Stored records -
* * * *

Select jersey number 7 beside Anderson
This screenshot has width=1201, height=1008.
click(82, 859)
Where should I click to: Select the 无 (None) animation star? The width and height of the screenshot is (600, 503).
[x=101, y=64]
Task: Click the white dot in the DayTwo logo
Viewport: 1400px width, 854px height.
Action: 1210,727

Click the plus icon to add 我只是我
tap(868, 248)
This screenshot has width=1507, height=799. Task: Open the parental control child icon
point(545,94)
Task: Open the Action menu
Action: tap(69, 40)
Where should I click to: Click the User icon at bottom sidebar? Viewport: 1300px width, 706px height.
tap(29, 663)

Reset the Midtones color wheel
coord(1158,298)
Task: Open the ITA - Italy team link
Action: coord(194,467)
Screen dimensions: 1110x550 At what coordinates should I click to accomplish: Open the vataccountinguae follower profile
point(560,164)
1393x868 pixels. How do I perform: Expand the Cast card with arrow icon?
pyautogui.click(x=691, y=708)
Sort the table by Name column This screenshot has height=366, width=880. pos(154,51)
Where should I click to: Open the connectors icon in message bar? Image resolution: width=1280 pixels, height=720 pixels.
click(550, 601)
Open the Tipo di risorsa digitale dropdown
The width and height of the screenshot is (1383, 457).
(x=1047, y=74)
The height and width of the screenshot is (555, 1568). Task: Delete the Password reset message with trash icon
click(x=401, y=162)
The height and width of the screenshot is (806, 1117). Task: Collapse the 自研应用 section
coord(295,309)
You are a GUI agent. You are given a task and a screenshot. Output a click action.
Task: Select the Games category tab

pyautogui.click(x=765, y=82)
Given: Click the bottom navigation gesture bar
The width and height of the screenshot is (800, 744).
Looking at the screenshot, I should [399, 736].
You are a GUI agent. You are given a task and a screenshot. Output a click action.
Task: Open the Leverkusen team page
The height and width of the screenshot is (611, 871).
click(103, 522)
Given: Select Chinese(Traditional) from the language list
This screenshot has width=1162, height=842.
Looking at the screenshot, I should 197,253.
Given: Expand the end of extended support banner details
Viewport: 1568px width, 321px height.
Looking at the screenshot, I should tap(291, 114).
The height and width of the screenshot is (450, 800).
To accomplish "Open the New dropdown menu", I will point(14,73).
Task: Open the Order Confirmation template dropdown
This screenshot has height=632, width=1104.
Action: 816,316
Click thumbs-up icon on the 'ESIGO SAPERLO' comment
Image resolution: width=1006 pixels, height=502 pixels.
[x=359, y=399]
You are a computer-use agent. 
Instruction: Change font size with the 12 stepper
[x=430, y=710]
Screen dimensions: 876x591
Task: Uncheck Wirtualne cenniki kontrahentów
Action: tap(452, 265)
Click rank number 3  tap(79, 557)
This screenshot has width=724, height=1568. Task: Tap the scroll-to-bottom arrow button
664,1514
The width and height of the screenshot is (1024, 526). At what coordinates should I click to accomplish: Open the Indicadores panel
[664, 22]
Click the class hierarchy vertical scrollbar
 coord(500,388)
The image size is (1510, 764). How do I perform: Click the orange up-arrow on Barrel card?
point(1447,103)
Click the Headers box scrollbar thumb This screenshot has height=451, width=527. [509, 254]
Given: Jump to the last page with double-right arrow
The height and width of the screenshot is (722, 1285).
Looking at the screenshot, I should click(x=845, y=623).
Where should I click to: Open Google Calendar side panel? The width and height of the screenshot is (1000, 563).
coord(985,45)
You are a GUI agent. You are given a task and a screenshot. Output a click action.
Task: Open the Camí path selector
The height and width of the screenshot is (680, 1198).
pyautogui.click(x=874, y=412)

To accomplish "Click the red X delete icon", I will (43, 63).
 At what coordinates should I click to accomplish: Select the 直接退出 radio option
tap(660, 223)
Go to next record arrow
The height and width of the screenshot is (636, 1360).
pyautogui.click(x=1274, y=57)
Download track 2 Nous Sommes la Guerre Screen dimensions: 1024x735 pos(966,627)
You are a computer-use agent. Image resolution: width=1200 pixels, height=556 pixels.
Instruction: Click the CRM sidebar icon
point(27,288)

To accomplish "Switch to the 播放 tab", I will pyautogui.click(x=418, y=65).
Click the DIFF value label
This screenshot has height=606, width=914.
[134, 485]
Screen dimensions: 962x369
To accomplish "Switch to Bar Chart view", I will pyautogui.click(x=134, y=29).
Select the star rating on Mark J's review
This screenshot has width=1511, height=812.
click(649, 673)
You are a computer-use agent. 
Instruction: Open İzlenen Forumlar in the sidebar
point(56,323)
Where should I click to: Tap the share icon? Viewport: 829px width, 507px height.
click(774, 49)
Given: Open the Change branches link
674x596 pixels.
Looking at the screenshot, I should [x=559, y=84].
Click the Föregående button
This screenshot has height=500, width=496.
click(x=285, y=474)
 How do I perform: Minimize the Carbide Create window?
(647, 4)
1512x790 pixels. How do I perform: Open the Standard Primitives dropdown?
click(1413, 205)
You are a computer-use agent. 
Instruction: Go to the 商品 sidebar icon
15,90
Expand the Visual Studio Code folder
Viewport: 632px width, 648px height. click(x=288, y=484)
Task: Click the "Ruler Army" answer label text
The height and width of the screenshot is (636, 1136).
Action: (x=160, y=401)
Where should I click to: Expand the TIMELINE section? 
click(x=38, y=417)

* * * *

Write down all of the records again, word for word.

RESULT FOR THIS EXERCISE -
Select jersey number 7 beside Anderson
This screenshot has width=1201, height=1008.
click(82, 859)
Where should I click to: Select the 无 (None) animation star? The width and height of the screenshot is (600, 503).
[x=101, y=64]
Task: Click the white dot in the DayTwo logo
Viewport: 1400px width, 854px height.
Action: 1210,727

Click the plus icon to add 我只是我
tap(868, 248)
This screenshot has width=1507, height=799. Task: Open the parental control child icon
point(545,94)
Task: Open the Action menu
Action: tap(69, 40)
Where should I click to: Click the User icon at bottom sidebar? Viewport: 1300px width, 706px height.
tap(29, 663)

Reset the Midtones color wheel
coord(1158,298)
Task: Open the ITA - Italy team link
Action: coord(194,467)
Screen dimensions: 1110x550 At what coordinates should I click to accomplish: Open the vataccountinguae follower profile
point(560,164)
1393x868 pixels. How do I perform: Expand the Cast card with arrow icon?
pyautogui.click(x=691, y=708)
Sort the table by Name column This screenshot has height=366, width=880. pos(154,51)
Where should I click to: Open the connectors icon in message bar? Image resolution: width=1280 pixels, height=720 pixels.
click(550, 601)
Open the Tipo di risorsa digitale dropdown
The width and height of the screenshot is (1383, 457).
(x=1047, y=74)
The height and width of the screenshot is (555, 1568). Task: Delete the Password reset message with trash icon
click(x=401, y=162)
The height and width of the screenshot is (806, 1117). Task: Collapse the 自研应用 section
coord(295,309)
You are a GUI agent. You are given a task and a screenshot. Output a click action.
Task: Select the Games category tab

pyautogui.click(x=765, y=82)
Given: Click the bottom navigation gesture bar
The width and height of the screenshot is (800, 744).
Looking at the screenshot, I should [399, 736].
You are a GUI agent. You are given a task and a screenshot. Output a click action.
Task: Open the Leverkusen team page
The height and width of the screenshot is (611, 871).
click(103, 522)
Given: Select Chinese(Traditional) from the language list
This screenshot has width=1162, height=842.
Looking at the screenshot, I should 197,253.
Given: Expand the end of extended support banner details
Viewport: 1568px width, 321px height.
Looking at the screenshot, I should tap(291, 114).
The height and width of the screenshot is (450, 800).
To accomplish "Open the New dropdown menu", I will point(14,73).
Task: Open the Order Confirmation template dropdown
This screenshot has height=632, width=1104.
Action: 816,316
Click thumbs-up icon on the 'ESIGO SAPERLO' comment
Image resolution: width=1006 pixels, height=502 pixels.
[x=359, y=399]
You are a computer-use agent. 
Instruction: Change font size with the 12 stepper
[x=430, y=710]
Screen dimensions: 876x591
Task: Uncheck Wirtualne cenniki kontrahentów
Action: tap(452, 265)
Click rank number 3  tap(79, 557)
This screenshot has width=724, height=1568. Task: Tap the scroll-to-bottom arrow button
664,1514
The width and height of the screenshot is (1024, 526). At what coordinates should I click to accomplish: Open the Indicadores panel
[664, 22]
Click the class hierarchy vertical scrollbar
 coord(500,388)
The image size is (1510, 764). How do I perform: Click the orange up-arrow on Barrel card?
point(1447,103)
Click the Headers box scrollbar thumb This screenshot has height=451, width=527. [509, 254]
Given: Jump to the last page with double-right arrow
The height and width of the screenshot is (722, 1285).
Looking at the screenshot, I should click(x=845, y=623).
Where should I click to: Open Google Calendar side panel? The width and height of the screenshot is (1000, 563).
coord(985,45)
You are a GUI agent. You are given a task and a screenshot. Output a click action.
Task: Open the Camí path selector
The height and width of the screenshot is (680, 1198).
pyautogui.click(x=874, y=412)

To accomplish "Click the red X delete icon", I will (43, 63).
 At what coordinates should I click to accomplish: Select the 直接退出 radio option
tap(660, 223)
Go to next record arrow
The height and width of the screenshot is (636, 1360).
pyautogui.click(x=1274, y=57)
Download track 2 Nous Sommes la Guerre Screen dimensions: 1024x735 pos(966,627)
You are a computer-use agent. Image resolution: width=1200 pixels, height=556 pixels.
Instruction: Click the CRM sidebar icon
point(27,288)

To accomplish "Switch to the 播放 tab", I will pyautogui.click(x=418, y=65).
Click the DIFF value label
This screenshot has height=606, width=914.
[134, 485]
Screen dimensions: 962x369
To accomplish "Switch to Bar Chart view", I will pyautogui.click(x=134, y=29).
Select the star rating on Mark J's review
This screenshot has width=1511, height=812.
click(649, 673)
You are a computer-use agent. 
Instruction: Open İzlenen Forumlar in the sidebar
point(56,323)
Where should I click to: Tap the share icon? Viewport: 829px width, 507px height.
click(774, 49)
Given: Open the Change branches link
674x596 pixels.
Looking at the screenshot, I should [x=559, y=84].
Click the Föregående button
This screenshot has height=500, width=496.
click(x=285, y=474)
 How do I perform: Minimize the Carbide Create window?
(647, 4)
1512x790 pixels. How do I perform: Open the Standard Primitives dropdown?
click(1413, 205)
You are a computer-use agent. 
Instruction: Go to the 商品 sidebar icon
15,90
Expand the Visual Studio Code folder
Viewport: 632px width, 648px height. click(x=288, y=484)
Task: Click the "Ruler Army" answer label text
The height and width of the screenshot is (636, 1136).
Action: (x=160, y=401)
Where should I click to: Expand the TIMELINE section? 
click(x=38, y=417)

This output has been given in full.